— Start of Selected passage —

# Scraping 'Apple Watch Series 4' from Carousell 

## Web Scraping with Beautifulsoup (Python)

### BeautifulSoup
- __Python Package__ to parse HTML and XML content
- __Object__ to parse data from content (HTML Parser)
    - creates a parse tree for parsed pages that can be used to extract data from HTML
- Functions/Methods to extract data from the content
- https://www.crummy.com/software/BeautifulSoup/bs4/doc/

### Functions/Methods
 - .find_all()
     - return all the items that are using the tags you searched for
     - soup.find_all('a')
         - <class 'bs4.element.ResultSet'>
         - <a class="sister" href=(#"http://example.com/elsie") id="link1">Elsie</a>,
         - <a class="sister" href=(#"http://example.com/lacie") id="link2">Lacie</a>,
         - <a class="sister" href=(#"http://example.com/tillie") id="link3">Tillie</a>
     
 - .find()
     - <class 'bs4.element.Tag'>
     - return only 1 item that you searched for
     - find(id="link3")
         - <a class="link" href=(#"http://example.com/example3") id="link3">This returns just the matching element by ID</a>
 - .select()
     - .select("p > a")

— End of Selected passage —
— Start of Records —

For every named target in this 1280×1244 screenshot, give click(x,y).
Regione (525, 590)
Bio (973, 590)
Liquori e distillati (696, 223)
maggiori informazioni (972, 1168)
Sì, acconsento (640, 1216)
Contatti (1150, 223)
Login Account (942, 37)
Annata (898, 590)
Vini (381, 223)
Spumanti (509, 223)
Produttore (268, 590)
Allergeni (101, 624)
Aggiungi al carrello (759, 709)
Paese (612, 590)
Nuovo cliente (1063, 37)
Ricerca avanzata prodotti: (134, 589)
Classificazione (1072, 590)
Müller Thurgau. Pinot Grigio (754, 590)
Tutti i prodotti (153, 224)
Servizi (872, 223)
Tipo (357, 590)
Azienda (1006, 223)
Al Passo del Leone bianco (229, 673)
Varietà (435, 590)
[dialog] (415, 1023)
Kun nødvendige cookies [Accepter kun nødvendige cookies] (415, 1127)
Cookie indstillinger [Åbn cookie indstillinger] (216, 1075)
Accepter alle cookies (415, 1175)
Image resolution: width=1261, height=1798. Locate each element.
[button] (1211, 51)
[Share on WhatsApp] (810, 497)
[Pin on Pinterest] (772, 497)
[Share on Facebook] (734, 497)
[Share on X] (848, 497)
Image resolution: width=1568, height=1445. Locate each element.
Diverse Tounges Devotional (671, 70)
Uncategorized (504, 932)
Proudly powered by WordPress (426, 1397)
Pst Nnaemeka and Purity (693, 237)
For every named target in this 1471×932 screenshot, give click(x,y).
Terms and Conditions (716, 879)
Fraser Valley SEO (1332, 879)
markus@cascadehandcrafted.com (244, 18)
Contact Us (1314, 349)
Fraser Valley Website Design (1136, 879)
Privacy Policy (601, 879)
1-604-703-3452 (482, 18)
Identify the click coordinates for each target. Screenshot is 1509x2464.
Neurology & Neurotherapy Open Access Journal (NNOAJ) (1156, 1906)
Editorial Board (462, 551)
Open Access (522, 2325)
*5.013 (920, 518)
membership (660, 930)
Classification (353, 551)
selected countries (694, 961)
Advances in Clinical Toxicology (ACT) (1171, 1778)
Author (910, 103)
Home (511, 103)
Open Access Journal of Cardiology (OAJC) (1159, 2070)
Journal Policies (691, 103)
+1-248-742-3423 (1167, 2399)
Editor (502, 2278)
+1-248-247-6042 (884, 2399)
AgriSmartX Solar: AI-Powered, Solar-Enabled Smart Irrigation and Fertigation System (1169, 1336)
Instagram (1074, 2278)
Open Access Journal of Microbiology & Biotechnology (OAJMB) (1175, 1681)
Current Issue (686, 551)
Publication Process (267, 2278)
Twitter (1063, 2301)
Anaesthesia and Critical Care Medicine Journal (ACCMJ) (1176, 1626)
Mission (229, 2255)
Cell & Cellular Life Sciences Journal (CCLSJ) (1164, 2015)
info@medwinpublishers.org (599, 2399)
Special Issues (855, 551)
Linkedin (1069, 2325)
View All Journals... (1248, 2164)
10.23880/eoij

— End of Records —

Given problem: Can you transcribe the BeautifulSoup scraping notes from above in full, with every character and line break the same as the original?

Result of the exercise:
# Scraping 'Apple Watch Series 4' from Carousell 

## Web Scraping with Beautifulsoup (Python)

### BeautifulSoup
- __Python Package__ to parse HTML and XML content
- __Object__ to parse data from content (HTML Parser)
    - creates a parse tree for parsed pages that can be used to extract data from HTML
- Functions/Methods to extract data from the content
- https://www.crummy.com/software/BeautifulSoup/bs4/doc/

### Functions/Methods
 - .find_all()
     - return all the items that are using the tags you searched for
     - soup.find_all('a')
         - <class 'bs4.element.ResultSet'>
         - <a class="sister" href=(#"http://example.com/elsie") id="link1">Elsie</a>,
         - <a class="sister" href=(#"http://example.com/lacie") id="link2">Lacie</a>,
         - <a class="sister" href=(#"http://example.com/tillie") id="link3">Tillie</a>
     
 - .find()
     - <class 'bs4.element.Tag'>
     - return only 1 item that you searched for
     - find(id="link3")
         - <a class="link" href=(#"http://example.com/example3") id="link3">This returns just the matching element by ID</a>
 - .select()
     - .select("p > a")